▶ CHALLENGES
1. According to the SQL primer, in what period was SQL originally developed?
2. Reproduce word for word the stretch of the SQL primer from "A short SQL" through "analysis and reporting.".

A short SQL primer
SQL is a programming language that is specifically designed for querying, manipulating, and analyzing data. Even though SQL was originally developed in the early 1970s, it is widely used in modern data platforms and tools, with its adoption continuing to increase. SQL is a declarative language, which means that it allows us to focus on what we want to do with data, rather than having to worry about specifying the low-level steps for how to do it. It is also a rather versatile language, being frequently used across many types of applications, from ad hoc querying of data extracts to large-scale data processing pipelines and complex data analysis and reporting.
SQL’s versatility across analytical data applications, combined with its ubiquity and familiarity for many data practitioners, makes it a sensible choice for DuckDB to adopt as its primary language for managing, transforming, and querying data. It’s worth noting that SQL isn’t the only programmatic interface for interacting with DuckDB, as we’ll see later on in our DuckDB adventures. Given that many of the exercises in this book make use of SQL, in this section, we’ll go through a very short primer on some SQL fundamentals for readers who are newer to working with SQL or who haven’t used it for a while.

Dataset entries
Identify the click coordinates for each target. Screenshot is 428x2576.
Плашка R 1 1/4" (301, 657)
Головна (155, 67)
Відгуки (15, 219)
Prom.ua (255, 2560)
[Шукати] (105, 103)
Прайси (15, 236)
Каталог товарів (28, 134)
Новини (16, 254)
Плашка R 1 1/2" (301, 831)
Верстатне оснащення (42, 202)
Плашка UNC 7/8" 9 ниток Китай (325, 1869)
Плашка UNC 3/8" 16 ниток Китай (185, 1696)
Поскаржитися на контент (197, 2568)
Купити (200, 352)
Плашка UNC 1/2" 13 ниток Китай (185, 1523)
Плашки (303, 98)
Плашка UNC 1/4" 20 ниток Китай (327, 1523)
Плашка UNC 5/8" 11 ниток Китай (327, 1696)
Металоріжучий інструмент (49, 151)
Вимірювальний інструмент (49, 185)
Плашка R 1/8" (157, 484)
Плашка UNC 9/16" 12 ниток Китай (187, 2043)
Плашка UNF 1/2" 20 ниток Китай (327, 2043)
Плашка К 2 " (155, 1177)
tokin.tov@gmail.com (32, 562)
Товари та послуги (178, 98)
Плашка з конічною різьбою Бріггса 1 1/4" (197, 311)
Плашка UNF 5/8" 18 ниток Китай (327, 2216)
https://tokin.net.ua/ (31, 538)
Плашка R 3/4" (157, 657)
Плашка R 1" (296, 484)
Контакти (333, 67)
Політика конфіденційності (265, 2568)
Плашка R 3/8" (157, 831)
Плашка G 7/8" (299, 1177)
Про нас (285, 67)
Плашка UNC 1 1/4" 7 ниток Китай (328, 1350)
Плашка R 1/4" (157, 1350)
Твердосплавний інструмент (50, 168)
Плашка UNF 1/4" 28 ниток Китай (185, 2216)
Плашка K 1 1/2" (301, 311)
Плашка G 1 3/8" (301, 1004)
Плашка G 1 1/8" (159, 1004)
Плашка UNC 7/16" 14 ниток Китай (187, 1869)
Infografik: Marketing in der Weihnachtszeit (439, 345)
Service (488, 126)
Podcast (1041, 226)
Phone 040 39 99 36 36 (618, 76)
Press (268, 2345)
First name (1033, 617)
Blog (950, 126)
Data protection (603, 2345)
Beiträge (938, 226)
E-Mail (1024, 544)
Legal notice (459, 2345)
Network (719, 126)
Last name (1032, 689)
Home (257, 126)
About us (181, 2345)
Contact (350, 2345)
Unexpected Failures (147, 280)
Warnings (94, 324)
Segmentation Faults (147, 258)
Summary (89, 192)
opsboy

▶ ANSWERS BY TASK
1. In the early 1970s.

2.
A short SQL primer
SQL is a programming language that is specifically designed for querying, manipulating, and analyzing data. Even though SQL was originally developed in the early 1970s, it is widely used in modern data platforms and tools, with its adoption continuing to increase. SQL is a declarative language, which means that it allows us to focus on what we want to do with data, rather than having to worry about specifying the low-level steps for how to do it. It is also a rather versatile language, being frequently used across many types of applications, from ad hoc querying of data extracts to large-scale data processing pipelines and complex data analysis and reporting.